DH security relies on the hardness of Discrete Logarithm. For a randomly chosen prime p, that hardness increases with the size of p, using the best known algorithms. By some semi-freakish chance, it so happens that the best known algorithm for discrete logarithm has a lot in common with the best known algorithm for integer factorization (GNFS) and the same asymptotic running cost.

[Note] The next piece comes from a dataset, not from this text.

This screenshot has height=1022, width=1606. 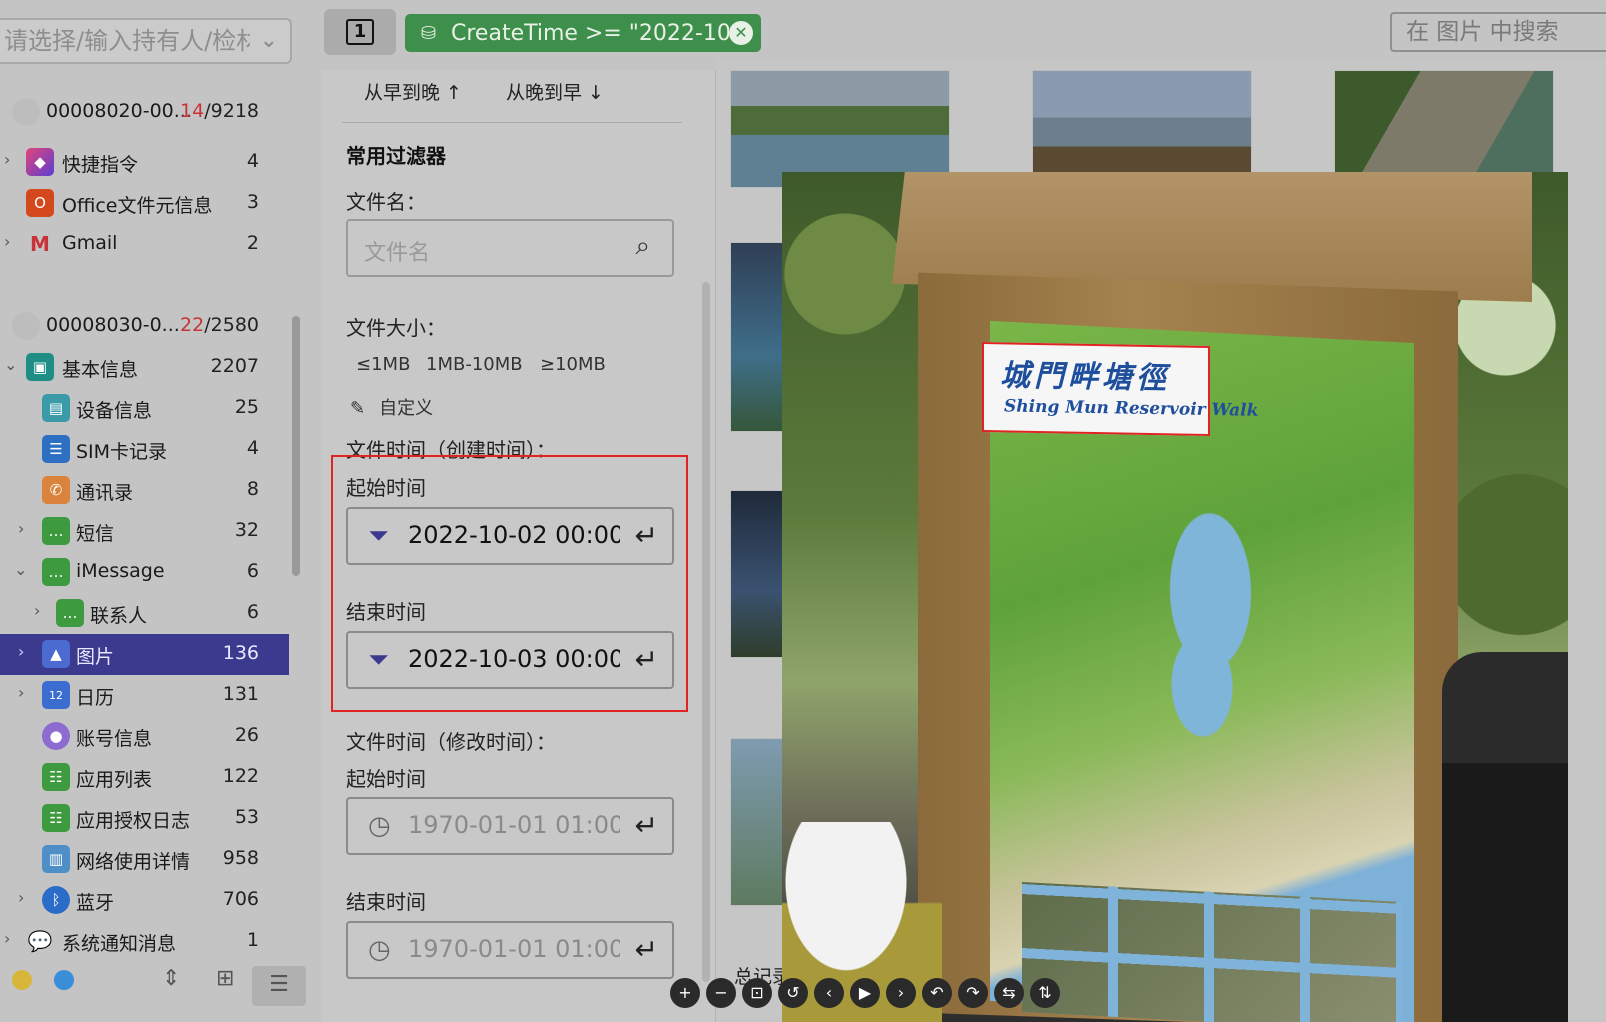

Thus, a 1024-bit prime modulus for DH provides a security level that is very roughly equivalent to that of a 1024-bit RSA key.
If we look at the details, a 1024-bit modulus is a bit stronger than a 1024-bit RSA key, because through GNFS-for-discrete-logarithm and GNFS-for-factorization are very similar, their final step (linear algebra in a huge matrix) is harder for DL (the bottleneck is the matrix size; for factorization, matrix elements are single bits, while for DL they are integers modulo p, i.e. a thousand times bigger). To this date, RSA-1024 is still unbroken, and 1024-bit DH even more so.
Yet breaking 1024-bit DH is not completely unrealistic; it would take a non-negligible amount of dollars (billions) and the building of a dedicated, special purpose machine, and running time would still be counted in months or even years. But that is doable without invoking help from sci-fi concepts (helpful "very advanced" aliens) or theology (helpful deities). In that sense, yes, you should endeavour to use a larger modulus.
You don't want to use an oversized modulus because usage CPU cost rises quite sharply with that size (it should rise quadratically, but for some implementations it is rather cubic, i.e. 4096-bit costing 8 times more than 2048-bit). 2048 bits are fine.
An additional and quite vexing issue is that there are some widespread implementations of SSL that don't support DH modulus larger than 1024 bits. If using OpenVPN then you know that both client and server are OpenVPN, so you should not have interoperability issues.
The prime p and the generator g are not secret; they can also be shared. See this answer for details. You can perfectly generate them on some machine and use them on another. You can also set all appliances to use the same DH parameters; this implies no additional security issue.
Generation of the DH parameters with OpenSSL can take a lot of time because OpenSSL insists, for no good rational reasons, in generating so-called "safe primes", i.e. a prime p such that (p-1)/2 is also a prime. This is overkill and multiplies generation time by a huge factor (several hundreds). What is needed for DH is that p is prime and p = qr+1 for some large enough q; a 256-bit q would already be quite fine. Going to a "safe prime" (i.e. q of size 1023 bits for a 1024-bit p) does not make things safer, despite the name (this is a piece of old lore that transformed into a myth because of poor terminology).
"Safe primes" have a minor performance advantage (upon usage, not upon generation) in that they allow the use of g = 2 as generator; but that advantage is slight (it matters only for one half of the DH key exchange, and it is mostly nullified by window-based optimizations on the modular exponentiation).
If you really wanted to generate DH parameters on each appliance (which is not useful), then you could add the flag "-dsaparam
" to the command-line to generate DH parameters without insisting on having "safe primes":
openssl dhparam -dsaparam -out dh2048.pem 2048
This should be vastly faster. But generating the DH parameters on a PC and simply hardcoding them in all your appliances is even simpler, and it is safe.